Keyboard shortcuts

Press or to navigate between chapters

Press S or / to search in the book

Press ? to show this help

Press Esc to hide this help

CLI YAML Reference

A tiders YAML config has six top-level sections:

project:       # pipeline metadata (required)
provider:      # data source (required)
contracts:     # ABI + address helpers (optional)
query:         # what data to fetch (required)
steps:         # transformation pipeline (optional)
writer:        # where to write output (required)
table_aliases: # rename default table names (optional)

project

project:
  name: my_pipeline                               # project name
  description: My description.                    # project description
  repository: https://github.com/yulesa/tiders    # optional — informative only
  environment_path: "../../.env"                  # optional — allows to override the .env file path

provider

provider:
  kind: hypersync   # hypersync | sqd | rpc
  url: ${PROVIDER_URL}
  bearer_token: ${TOKEN}   # HyperSync only, optional

See Providers for full details.


contracts

Optional list of contracts. If a ABI path is defined, Tiders reads the events and functions signatures. Addresses, signatures, topic0 and ABI-derived values can be referenced by name anywhere in provider: or query:.

contracts:
  - name: MyToken
    address: "0xabc123..."
    abi: ./MyToken.abi.json
    chain_id: ethereum # numeric chain ID or a chain name for some chains

Reference syntax:

ReferenceResolves to
MyToken.addressThe contract address string
MyToken.Events.Transfer.topic0Keccak-256 hash of the event signature
MyToken.Events.Transfer.signatureFull event signature string
MyToken.Functions.transfer.selector4-byte function selector
MyToken.Functions.transfer.signatureFull function signature string

query

The query defines what blockchain data to fetch: the block range, which tables to include, what filters to apply, and which fields to select.
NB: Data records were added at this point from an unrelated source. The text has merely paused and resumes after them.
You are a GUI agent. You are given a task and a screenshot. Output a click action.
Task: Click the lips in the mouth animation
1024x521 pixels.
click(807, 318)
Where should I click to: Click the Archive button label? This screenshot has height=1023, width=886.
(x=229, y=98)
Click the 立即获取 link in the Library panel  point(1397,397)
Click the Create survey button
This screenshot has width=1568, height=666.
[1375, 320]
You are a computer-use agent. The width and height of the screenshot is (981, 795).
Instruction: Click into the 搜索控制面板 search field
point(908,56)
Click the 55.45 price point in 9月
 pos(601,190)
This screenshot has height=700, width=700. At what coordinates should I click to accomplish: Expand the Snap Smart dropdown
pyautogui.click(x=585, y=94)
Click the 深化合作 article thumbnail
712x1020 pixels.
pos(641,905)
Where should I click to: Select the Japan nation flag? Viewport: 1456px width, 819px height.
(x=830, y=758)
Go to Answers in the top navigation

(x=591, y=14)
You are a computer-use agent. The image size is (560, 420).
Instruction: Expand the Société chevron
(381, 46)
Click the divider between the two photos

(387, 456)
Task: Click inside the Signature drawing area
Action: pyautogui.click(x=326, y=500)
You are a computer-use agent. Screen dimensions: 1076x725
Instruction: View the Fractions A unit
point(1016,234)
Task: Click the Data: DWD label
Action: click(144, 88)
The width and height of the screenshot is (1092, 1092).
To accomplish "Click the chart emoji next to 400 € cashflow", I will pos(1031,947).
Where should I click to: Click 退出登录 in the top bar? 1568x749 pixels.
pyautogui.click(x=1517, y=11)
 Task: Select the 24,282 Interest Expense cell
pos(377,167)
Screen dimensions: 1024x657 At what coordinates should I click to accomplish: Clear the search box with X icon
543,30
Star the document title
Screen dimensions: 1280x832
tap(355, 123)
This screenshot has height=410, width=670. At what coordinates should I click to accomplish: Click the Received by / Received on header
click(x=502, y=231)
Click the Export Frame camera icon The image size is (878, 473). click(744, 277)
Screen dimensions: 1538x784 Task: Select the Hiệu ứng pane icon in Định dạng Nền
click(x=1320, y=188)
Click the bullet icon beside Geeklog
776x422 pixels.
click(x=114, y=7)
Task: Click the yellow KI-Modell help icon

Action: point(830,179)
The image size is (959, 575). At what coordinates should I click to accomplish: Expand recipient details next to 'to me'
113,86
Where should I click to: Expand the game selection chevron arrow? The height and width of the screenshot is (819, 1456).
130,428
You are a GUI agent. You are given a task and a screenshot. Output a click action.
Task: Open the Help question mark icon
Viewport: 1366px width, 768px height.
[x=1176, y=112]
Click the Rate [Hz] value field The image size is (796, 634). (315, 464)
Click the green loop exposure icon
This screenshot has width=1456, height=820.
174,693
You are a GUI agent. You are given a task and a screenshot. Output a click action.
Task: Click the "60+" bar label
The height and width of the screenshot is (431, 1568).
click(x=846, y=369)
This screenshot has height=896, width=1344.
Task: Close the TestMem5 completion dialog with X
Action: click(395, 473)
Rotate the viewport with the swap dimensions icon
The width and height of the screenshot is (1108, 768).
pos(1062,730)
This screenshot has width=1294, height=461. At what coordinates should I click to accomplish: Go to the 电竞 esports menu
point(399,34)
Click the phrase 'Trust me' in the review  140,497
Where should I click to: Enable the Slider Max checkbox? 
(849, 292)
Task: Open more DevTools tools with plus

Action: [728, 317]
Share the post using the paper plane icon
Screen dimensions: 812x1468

See Query for full details on EVM and SVM query options, field selection, and request filters.

EVM

query:
  kind: evm
  from_block: 18000000
  to_block: 18001000          # optional
  include_all_blocks: false   # optional
  fields:
    log: [address, topic0, topic1, topic2, topic3, data, block_number, transaction_hash, log_index]
    block: [number, timestamp]
    transaction: [hash, from, to, value]
    trace: [action_from, action_to, action_value]
  logs:
    - topic0: "Transfer(address,address,uint256)"  # signature or 0x hex
      address: "0xabc..."
      include_blocks: true
  transactions:
    - from: ["0xabc..."]
      include_blocks: true
  traces:
    - action_from: ["0xabc..."]

SVM

query:
  kind: svm
  from_block: 330000000
  to_block: 330001000
  include_all_blocks: true
  fields:
    instruction: [block_slot, program_id, data, accounts]
    transaction: [signature, fee]
    block: [slot, timestamp]
  instructions:
    - program_id: ["JUP6LkbZbjS1jKKwapdHNy74zcZ3tLUZoi5QNyVTaV4"]
      include_transactions: true
  transactions:
    - signer: ["0xabc..."]
  logs:
    - kind: [program, system_program]
  balances:
    - account: ["0xabc..."]
  token_balances:
    - mint: ["..."]
  rewards:
    - pubkey: ["..."]

steps

Steps are transformations applied to each batch of data before writing. They run in order and can decode, cast, encode, join, or apply custom logic.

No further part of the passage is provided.